SERT SULARIN SAĞLIĞA ETKİLERİ
SERT SULARIN SAĞLIĞA ETKİLERİ
Yumuşak sular, ters bir yapıya sahip oldukları için iletim hatlarında korozyona neden olurlar. Yumuşak sular, yüksek geçirgenlikleri sayesinde temas ettikleri kurşun, bakır, kadmiyum, ve buna benzer toksik metalleri daha yüksek yoğun seviyeler içerebilirler. Sularda kalsiyum ve magnezyum bikarbonatları karbondioksit ile denge halindedir. Yaşam kaynağımız olan suyun sertlik derecesi ekonomik ve estetik açıdan çok önemlidir. Yumuşak sulara nazaran sert sular gerek çamaşır yıkanmasında gerekse banyo yapımında fazla sabun tükettirmektedir. Sert suların içilebilmesi çok zor olmamak şartıyla kullanımında bir zarar olduğu kanıtlanamamıştır. Ayrıca büyüme çağında olan kişiler içinse bu suların faydası olduğu söylenmektedir. Fazla magnezyumun purgatif gibi tesiri akla gelirse de maden sularından başka kullandığımız diğer sularda magnezyum bu düzeylere ulaşamaz.
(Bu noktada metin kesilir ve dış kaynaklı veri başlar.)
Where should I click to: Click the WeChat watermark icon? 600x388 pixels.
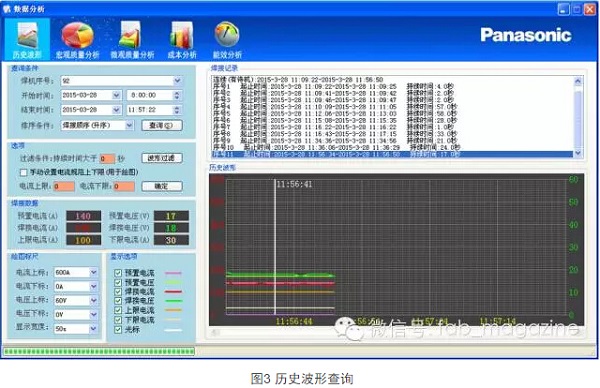pyautogui.click(x=347, y=328)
Sert suların kullanımında sağlık açısından herhangi bir zarar yoktur fakat insan tercihindeki içimi kolay sular orta sertlikteki sulardan yanadır. Kalsiyum insan vücudunda en önemli ve gerçekten bol mineral içeren bir elemandır. Yeterli kalsiyum alımı kişiler için büyüme ve gelişme için sağlık yönünde yararı bulunmaktadır. Sert sular kalsiyum kaynağıdır ve bu maddenin vücut üzerinde eksikliğinde birebirdir. Fazla sert suların, böbrekleri aşındırmaya eşlik ettiği, böbreklerde, safra kesesinde taş oluşturduğu, damarların kireçlenmesine sebep olduğu hakkındaki söylemler ispatlanamamıştır. Tam tersine kireçsiz su tüketimi yapan hayvan yavrularının büyümede sorun yaşayıp gelişemedikleri ve buna karşı olarak kireçli su tüketimi yapan yavruların diğerlerine oranla büyüdükleri gözlemlenmektedir. Ayrıca sert suların, yumuşak sulara oranla sindirimi biraz daha zordur. Bu nedenle genel sertlik derecesi 30'dan ve kalıcı sertlik derecesi 13'den fazla olan suların içilmemesi tavsiye edilse de suyun içimindeki kolaylıkta suyun sıcaklığında önemli bir rolü vardır. Kalsiyumun insan vücudunda büyük bir biyolojik önemi vardır ve insan organ sisteminde en yoğun şekilde bulunan katyondur. Vücutta bulunan kalsiyumun büyük kısmı, kemik yapısında "hidroksi apatit" 'kristalleri halinde fosfatlarla bir arada bulunur. Kemiğin yapısında başlıca tuzu teşkil eden kalsiyum fosfatla beraber kalsiyum karbonat, fluorid, sitrat, Na, K, Mg' da bulunur. CaF2 'de az miktarda diş minesinde de bulunur. Kalsiyumun plazmadaki düzeyi %10 mg civarındadır.